Station configuration following the arrival of CRS-21 – credit: NASA

Cygnus was also a witness to a round of crew rotation flights to and from the Station, which included the arrival of Soyuz MS-17 (October 14), the undocking and departure of Soyuz MS-16 (October 21), and the successful docking of SpaceX’s Crew Dragon as part of the Crew-1 mission (November 16).

The CRS-21 Dragon spacecraft also joined Cygnus at the International Space Station on December 7 with the Nanoracks Bishop airlock in its trunk and another bounty of supplies for the Station crew in its pressurized capsule interior.

Now that it’s departed the orbiting laboratory, the S.S. Kalpana Chawla will remain in orbit for a multi-week extended mission, with two research elements onboard that will test emerging network technologies and understand how fires behave in microgravity.

One of those elements is a hosted payload named SharkSat, which was developed by Northrop Grumman to act as a testbed for future uses in fields such as 5G cellular network communications, satellite communications, radar, and autonomous/cognitive systems.

Until Cygnus’ departure from the International Space Station, SharkSat remained in a quiescent state, even since its launch in October 2020. Operations will commence shortly after Cygnus raises its orbital altitude and releases a group of third party CubeSats.

The S.S. Kalpana Chawla and SharkSat will make three passes over the payload’s ground system every day for two weeks at minimum, powering up on each pass. SharkSat’s processor will then accumulate health and status data before forwarding the telemetry to Cygnus for downlink at the spacecraft’s operations center in Dulles, Virginia.

The technologies being tested on SharkSat will offer a path forward for next-generation space systems to have more capability, reduced size, weight and power, and lower costs.

Cygnus will also be carry out an experiment provided by NASA’s John H. Glenn Research Center which will purposely start a fire onboard the spacecraft – in a safe, controlled manner, that is.

This experiment is aptly named Spacecraft Fire Experiment-V, or Saffire-V, and is aimed at studying the growth and development of fires in orbiting spacecraft to characterize risk and support development of materials designed to mitigate and/or eliminate the start and spread of a blaze.

Four Saffire experiments have been conducted in microgravity environments since 2016, with all experiments having been flown solely on Cygnus missions. Saffire-V continues these investigations by burning different materials in different configurations from previous tests.

The NG-14 spacecraft will not be the only spacecraft to depart the International Space Station in the month of January. The SpaceX CRS-21 Dragon is currently set to undock and leave the vicinity of the orbital outpost on January 11, with its return to Earth scheduled to take place a few hours after separation from International Docking Adapter-3 (IDA-3).

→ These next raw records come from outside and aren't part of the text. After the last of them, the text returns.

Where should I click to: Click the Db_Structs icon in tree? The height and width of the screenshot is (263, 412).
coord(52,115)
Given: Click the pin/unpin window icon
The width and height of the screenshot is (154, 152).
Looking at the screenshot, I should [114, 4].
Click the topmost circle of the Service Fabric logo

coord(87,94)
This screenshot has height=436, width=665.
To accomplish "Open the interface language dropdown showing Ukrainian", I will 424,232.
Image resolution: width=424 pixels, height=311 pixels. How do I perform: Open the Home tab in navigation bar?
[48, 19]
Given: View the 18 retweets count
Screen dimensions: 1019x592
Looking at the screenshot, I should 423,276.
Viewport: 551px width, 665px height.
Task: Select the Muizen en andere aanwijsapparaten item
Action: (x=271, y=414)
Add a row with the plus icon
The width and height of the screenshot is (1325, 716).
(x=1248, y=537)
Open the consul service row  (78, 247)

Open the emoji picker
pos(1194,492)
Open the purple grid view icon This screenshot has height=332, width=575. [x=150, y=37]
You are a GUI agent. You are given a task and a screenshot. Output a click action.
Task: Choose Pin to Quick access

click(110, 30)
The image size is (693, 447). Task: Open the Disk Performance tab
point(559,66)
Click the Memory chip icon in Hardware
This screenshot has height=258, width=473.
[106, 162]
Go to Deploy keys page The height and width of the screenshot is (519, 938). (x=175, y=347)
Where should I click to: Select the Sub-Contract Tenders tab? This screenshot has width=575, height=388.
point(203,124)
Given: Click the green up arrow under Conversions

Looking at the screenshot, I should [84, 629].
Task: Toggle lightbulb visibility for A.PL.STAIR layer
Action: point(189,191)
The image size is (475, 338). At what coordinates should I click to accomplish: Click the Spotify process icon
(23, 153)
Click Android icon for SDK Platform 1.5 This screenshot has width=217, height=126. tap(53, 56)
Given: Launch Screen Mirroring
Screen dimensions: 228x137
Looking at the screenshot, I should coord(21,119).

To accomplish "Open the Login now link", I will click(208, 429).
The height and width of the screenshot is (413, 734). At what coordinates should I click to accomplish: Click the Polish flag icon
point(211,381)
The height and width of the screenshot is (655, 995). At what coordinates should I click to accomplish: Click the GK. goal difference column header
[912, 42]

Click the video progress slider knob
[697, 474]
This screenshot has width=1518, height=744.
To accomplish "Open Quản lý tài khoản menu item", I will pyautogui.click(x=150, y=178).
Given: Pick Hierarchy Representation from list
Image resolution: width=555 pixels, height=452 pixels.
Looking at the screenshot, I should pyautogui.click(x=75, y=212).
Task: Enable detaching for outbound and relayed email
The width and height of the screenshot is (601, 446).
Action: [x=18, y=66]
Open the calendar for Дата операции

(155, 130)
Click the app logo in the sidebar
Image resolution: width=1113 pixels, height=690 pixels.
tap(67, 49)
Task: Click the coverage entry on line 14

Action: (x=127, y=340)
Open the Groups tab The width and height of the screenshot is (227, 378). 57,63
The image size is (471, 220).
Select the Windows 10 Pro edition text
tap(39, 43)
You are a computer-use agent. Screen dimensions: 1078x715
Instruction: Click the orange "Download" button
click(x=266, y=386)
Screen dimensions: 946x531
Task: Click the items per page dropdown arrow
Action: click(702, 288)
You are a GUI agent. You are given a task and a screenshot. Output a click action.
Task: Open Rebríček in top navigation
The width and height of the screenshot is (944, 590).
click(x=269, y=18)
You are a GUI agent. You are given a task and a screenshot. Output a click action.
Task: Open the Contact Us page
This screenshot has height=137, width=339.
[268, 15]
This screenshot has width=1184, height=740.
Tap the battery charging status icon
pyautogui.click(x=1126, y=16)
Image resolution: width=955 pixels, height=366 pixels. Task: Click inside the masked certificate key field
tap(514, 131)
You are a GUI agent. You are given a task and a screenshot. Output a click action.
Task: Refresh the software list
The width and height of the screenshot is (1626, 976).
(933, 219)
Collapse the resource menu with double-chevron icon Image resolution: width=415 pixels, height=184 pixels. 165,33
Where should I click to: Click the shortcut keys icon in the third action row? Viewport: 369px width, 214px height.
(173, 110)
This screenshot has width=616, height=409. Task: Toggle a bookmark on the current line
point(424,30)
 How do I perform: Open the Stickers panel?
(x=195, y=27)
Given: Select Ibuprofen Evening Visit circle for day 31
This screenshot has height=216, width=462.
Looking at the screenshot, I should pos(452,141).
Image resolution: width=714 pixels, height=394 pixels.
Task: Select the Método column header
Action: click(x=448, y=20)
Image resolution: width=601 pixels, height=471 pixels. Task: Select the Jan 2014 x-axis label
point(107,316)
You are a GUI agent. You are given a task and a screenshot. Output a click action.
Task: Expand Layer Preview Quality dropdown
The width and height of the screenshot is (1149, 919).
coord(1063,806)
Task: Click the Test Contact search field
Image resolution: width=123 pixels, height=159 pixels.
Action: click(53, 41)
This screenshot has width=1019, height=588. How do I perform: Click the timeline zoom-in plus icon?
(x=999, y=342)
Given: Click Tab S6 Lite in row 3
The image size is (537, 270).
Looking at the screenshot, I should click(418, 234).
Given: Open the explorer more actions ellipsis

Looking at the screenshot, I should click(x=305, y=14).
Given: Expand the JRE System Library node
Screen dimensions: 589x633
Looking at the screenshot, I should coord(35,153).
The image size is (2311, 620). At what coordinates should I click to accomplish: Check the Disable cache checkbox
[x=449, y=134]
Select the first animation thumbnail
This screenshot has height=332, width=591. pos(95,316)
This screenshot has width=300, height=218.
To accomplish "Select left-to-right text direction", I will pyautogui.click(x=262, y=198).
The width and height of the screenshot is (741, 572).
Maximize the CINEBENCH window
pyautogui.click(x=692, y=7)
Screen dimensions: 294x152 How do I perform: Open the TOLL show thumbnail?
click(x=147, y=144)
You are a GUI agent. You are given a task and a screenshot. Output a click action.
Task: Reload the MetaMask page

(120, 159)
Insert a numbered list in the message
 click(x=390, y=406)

The ISS will not be without a Cygnus for long after NG-14’s departure, with the NG-15 flight set to resupply the Station with several more tons of cargo. It is slated to launch on an Antares 230+ rocket from the Wallops Flight Facility/Mid-Atlantic Regional Spaceport no earlier than February 20.

The Station will also play host to more NASA Commercial Crew test flights and operational missions featuring Boeing’s CST-100 Starliner and SpaceX’s Crew Dragon spacecraft, as both companies work to maintain a continuous human presence in space.

Boeing will look to come back from an anomalous uncrewed test flight of its Starliner vehicle in December 2019 with a second uncrewed mission to the Station, acting as a prelude to a crewed test flight in the near future.

The Orbital Flight Test 2 (OFT-2) mission is scheduled to launch on a United Launch Alliance Atlas V N22 rocket from Cape Canaveral’s Space Launch Complex 41 no earlier than March 29.

Meanwhile, SpaceX is set to launch two operational crew rotation missions to the ISS throughout 2021 using Crew Dragon vehicles, known as Crew-2 and Crew-3, respectively.

Both missions will transport four crew members to and from the Station, with NASA and international agency astronauts flying on each mission.

NASA and SpaceX are currently working towards March 30 and September 1 dates for launch readiness.